* SET EXERCISE A:
In the passage about giving away books, who drove away with the surplus books?
━━━ SUPPLIED PASSAGE
Yesterday, a lovely Oxfam volunteer drove away with her car loaded with my surplus books.  I probably have the same amount left to take with me to my next home (think positive).  Deciding which ones to give up wasn’t altogether simple; some I hadn’t even had chance to read yet; others were classics that I’d read, but reckoned I could pick them up again very cheaply if I desperately needed to, or else borrow from the library.  Some were ones I’d kept because I liked the cover, or were anthologies I’d held onto because they had just one short story or poem in them that I really loved.  However, I had to be ruthless.

I still have numerous boxes of my favourites, but I realise that even these need to be held onto lightly.  To cling to objects is just going to cause you pain.  Better perhaps, to see them as things over which you have temporary stewardship.

And the future?  Well, the booksellers in my town are going to be seeing less of me.  I have some new rules:

Not to buy books on impulse.
━━━━━━
━━━ MATERIAL SHOWN
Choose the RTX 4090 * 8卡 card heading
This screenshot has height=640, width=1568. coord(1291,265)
━━━━━━
━━━ MATERIAL SHOWN
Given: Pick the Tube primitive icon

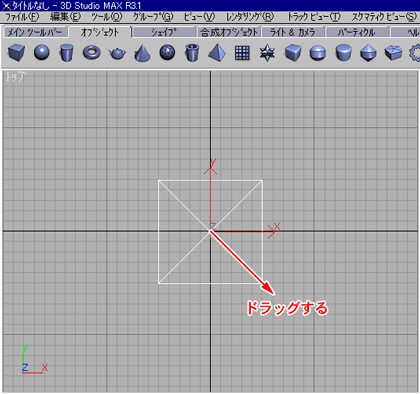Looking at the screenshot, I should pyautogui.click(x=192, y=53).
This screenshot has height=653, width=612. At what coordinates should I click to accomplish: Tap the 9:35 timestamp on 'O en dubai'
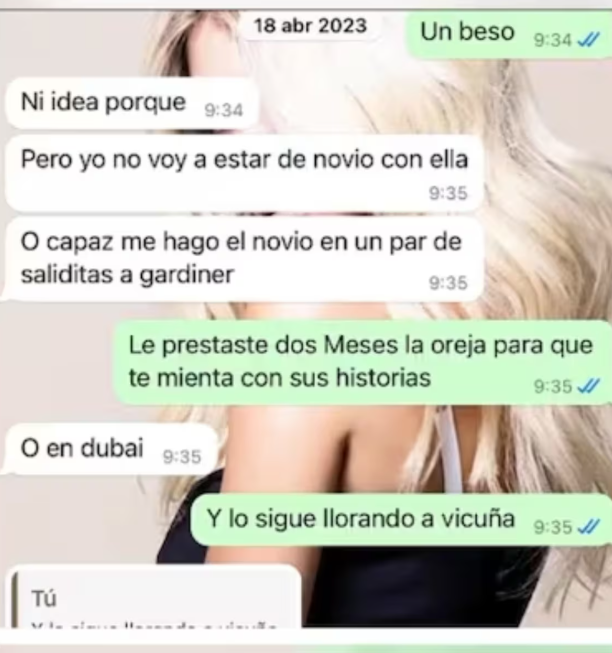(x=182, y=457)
━━━━━━
* SET EXERCISE B:
In the rows, rewrite the lines from the one with "This screenshot has height=653, width=612." to the one with "(x=182, y=457)", changing "timestamp" to "time label" and leaving everything else as it is. Leave the pictures out of your answer.

* RESPONSE A:
A lovely Oxfam volunteer.

* RESPONSE B:
This screenshot has height=653, width=612. At what coordinates should I click to accomplish: Tap the 9:35 time label on 'O en dubai'
(x=182, y=457)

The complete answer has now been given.